● **THE EXERCISE**
From the passage on the Stale Cache pattern, write out the text starting at "Auth tokens (typically" and ending at "(typically change infrequently)".
----- EXCERPTED PASSAGE
A variation of this strategy is known as refresh-ahead. The refresh-ahead strategy however is typically focused on performance, rather than fault tolerance, with some implementations trying to predict when a cache item will be requested and refreshing it before it is requested. Other variations simply refresh all cache items on a schedule. Both of these implementations may result in more requests, and thus load, to the external service, which may not be desirable. The refresh-ahead strategy also typically has the cache manage refreshing its own items, whereas strategies like cache-aside still have the application managing refreshing the cache items.

- Data that is not extremely time sensitive

The Stale Cache pattern provides fault tolerance when the external source is unavailable for a period of time. The greater the expiry time of the data, the more fault tolerance the Stale Cache pattern can provide.

If the data is considered expired after a very short amount of time though, such as a few seconds, then the Stale Cache pattern is not likely to provide much benefit since when there are problems, chances are the external source will be unavailable for more than just a few seconds.

The Stale Cache pattern is highly suited for data that is not extremely time sensitive, and that does not change frequently, as typically data that does not change often can have a longer expiry time. Examples of this type of data include:

Auth tokens (typically have an expiry of 1 hour or more)
Product names, descriptions, and images (typically change infrequently, so could mark as stale after 1 hour, but not expire for 48 hours)
Product prices (if the business values making a sale over selling the item at a slightly out-of-date price)
Countries, provinces / states, cities, postal / zip codes, etc. (typically change infrequently)
----------
----- SOURCE MATERIAL
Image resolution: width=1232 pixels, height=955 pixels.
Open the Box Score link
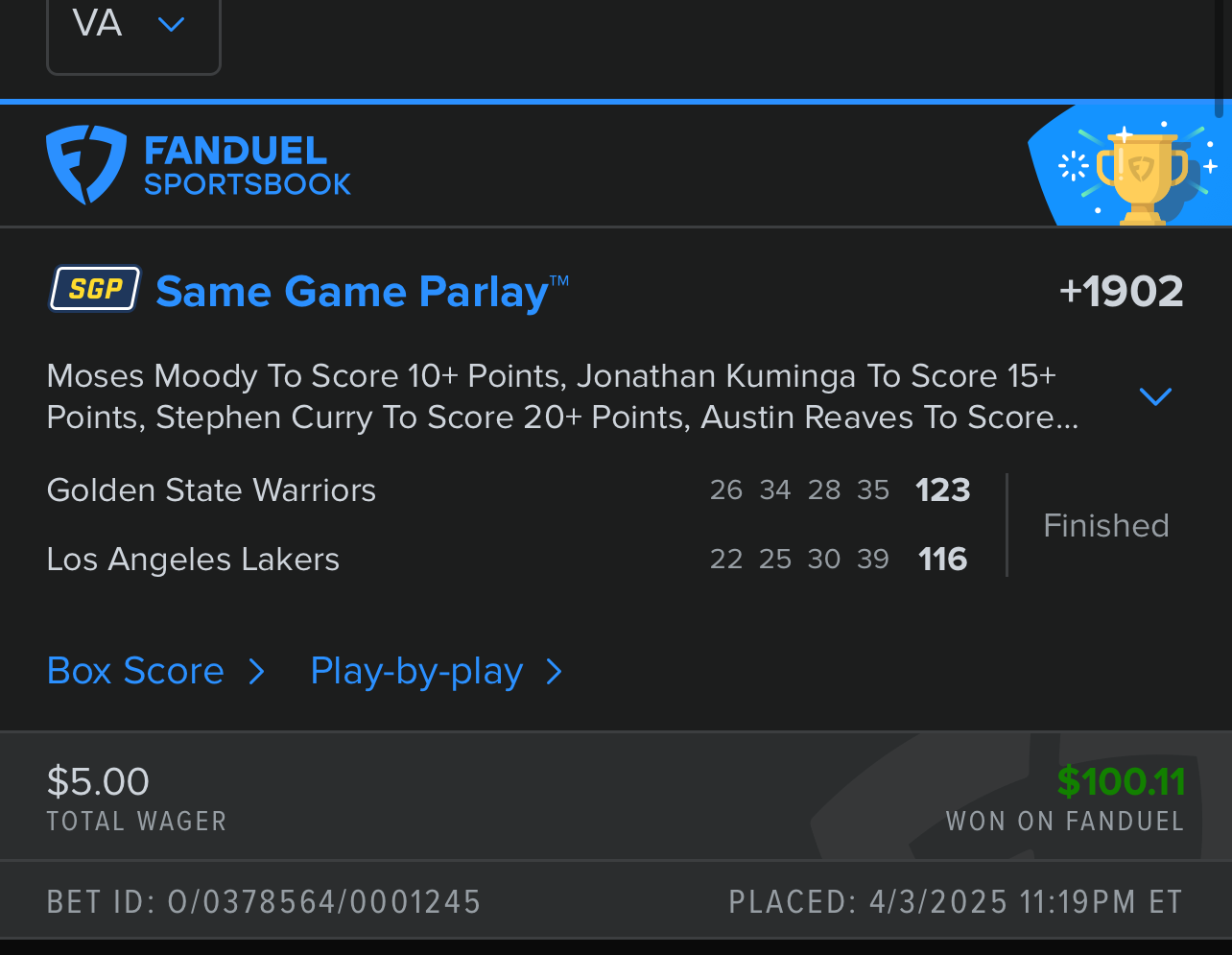pos(135,672)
----------
● **WRITTEN RESPONSE**
Auth tokens (typically have an expiry of 1 hour or more)
Product names, descriptions, and images (typically change infrequently, so could mark as stale after 1 hour, but not expire for 48 hours)
Product prices (if the business values making a sale over selling the item at a slightly out-of-date price)
Countries, provinces / states, cities, postal / zip codes, etc. (typically change infrequently)